The largest steel producer in South Korea, POSCO Holdings, has unveiled a new strategy to become a “green energy and global business pioneer,” with the goal of tripling its “eco friendly” steel sales by 2030.
This is only the most recent such statement to be made as the largest steel producers in the world attempt to situate themselves for an existential race to dominate the production of green steel.
Major steel consumers, including the world’s largest shipping company Maersk, Mercedes-Benz Group, BMW, Volvo Cars, and Apple, have all recently openly said that green steel would play a significant role in their next production strategies.
For instance, Maersk declared last year that it would strive to guarantee that all steel used in the ships, structures, and equipment it purchases is totally net-zero by the year 2050. By 2030, both Volvo and Apple plan to integrate carbon neutrality throughout their supply chains.
POSCO’s new vision will be seen as a positive improvement in response to this drastically altered movement in demand. The action builds on a number of significant steps made last year, including the company’s announcement that it would invest 52 trillion won ($38.9 billion) in the production of green steel and hydrogen in Australia as well as its plan to operationalize HyRAX, a cutting-edge demonstration plant for hydrogen-based steelmaking in Pohang, South Korea.

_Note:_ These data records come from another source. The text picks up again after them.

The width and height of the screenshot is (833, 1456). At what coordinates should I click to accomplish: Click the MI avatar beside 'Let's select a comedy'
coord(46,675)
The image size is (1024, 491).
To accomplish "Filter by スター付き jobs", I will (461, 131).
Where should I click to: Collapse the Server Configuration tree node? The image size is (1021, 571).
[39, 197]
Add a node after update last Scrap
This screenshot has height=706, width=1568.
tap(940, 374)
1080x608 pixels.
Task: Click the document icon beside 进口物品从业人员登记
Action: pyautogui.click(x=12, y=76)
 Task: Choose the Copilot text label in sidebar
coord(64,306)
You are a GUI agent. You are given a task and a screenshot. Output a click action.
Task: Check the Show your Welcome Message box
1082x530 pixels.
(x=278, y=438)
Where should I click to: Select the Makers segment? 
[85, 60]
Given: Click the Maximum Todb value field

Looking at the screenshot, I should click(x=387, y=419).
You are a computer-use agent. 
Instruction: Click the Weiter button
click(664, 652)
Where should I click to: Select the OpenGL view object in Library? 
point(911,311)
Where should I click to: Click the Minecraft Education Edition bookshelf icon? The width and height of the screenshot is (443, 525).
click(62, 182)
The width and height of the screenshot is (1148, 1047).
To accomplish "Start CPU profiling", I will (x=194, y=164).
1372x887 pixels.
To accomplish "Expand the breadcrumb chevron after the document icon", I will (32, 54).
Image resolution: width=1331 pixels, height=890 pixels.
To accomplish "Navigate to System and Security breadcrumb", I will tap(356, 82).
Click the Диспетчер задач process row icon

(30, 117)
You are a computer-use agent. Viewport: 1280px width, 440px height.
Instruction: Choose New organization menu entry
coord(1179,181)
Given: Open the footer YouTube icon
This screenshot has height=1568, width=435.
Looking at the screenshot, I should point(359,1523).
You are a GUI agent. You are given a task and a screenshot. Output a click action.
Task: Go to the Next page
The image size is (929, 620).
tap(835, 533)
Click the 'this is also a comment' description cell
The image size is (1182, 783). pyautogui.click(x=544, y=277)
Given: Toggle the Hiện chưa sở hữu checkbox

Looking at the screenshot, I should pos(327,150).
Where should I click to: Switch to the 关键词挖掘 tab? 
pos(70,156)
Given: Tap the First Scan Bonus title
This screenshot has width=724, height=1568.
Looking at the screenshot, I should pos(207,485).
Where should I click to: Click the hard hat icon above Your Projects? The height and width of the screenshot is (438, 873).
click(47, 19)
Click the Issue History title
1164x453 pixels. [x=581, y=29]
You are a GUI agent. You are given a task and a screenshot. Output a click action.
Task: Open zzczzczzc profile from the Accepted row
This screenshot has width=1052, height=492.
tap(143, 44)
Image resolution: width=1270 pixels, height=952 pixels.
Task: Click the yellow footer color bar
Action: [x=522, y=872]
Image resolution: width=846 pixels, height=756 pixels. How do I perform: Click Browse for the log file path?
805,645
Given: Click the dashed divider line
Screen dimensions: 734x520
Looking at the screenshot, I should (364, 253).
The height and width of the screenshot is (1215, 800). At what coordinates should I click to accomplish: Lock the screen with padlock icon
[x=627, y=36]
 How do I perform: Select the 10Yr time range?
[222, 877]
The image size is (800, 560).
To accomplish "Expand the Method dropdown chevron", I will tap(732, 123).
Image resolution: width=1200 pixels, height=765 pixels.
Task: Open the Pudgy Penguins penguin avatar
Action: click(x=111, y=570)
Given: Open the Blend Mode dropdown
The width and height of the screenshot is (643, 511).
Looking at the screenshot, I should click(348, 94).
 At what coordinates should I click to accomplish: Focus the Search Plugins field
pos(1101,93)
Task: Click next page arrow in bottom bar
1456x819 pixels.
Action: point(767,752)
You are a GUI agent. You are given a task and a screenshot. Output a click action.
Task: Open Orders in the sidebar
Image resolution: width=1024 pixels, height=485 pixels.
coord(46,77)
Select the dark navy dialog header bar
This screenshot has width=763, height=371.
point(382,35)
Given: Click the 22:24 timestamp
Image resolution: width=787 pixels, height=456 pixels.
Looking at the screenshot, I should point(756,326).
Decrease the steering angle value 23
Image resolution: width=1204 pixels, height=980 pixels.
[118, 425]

Together with the construction business Primetals Technologies, the Pohang facility is being created. By demonstrating the viability of hydrogen-based steelmaking on a commercial scale by 2030, POSCO intends to be able to gradually replace the nation’s current blast furnaces by 2049.
However, 2049 will be too late. Additionally, POSCO’s roadmap for achieving carbon neutrality is lacking.
There appears to be no present strategy to phase out the blast furnaces running in Gwangyang, South Korea, despite its recent announcement of a transition road map that makes explicit the desire to do so in Pohang in 2049.
In light of this, NEXT Group projects that POSCO’s emissions intensity will only decrease by 12.4% by 2030, far less than the 29% reduction by 2030 suggested by the International Energy Agency. Without putting supplementary reduction measures into place over the following ten years, it is unclear how POSCO will even be able to fulfill its own 2040 and 2050 emission objectives.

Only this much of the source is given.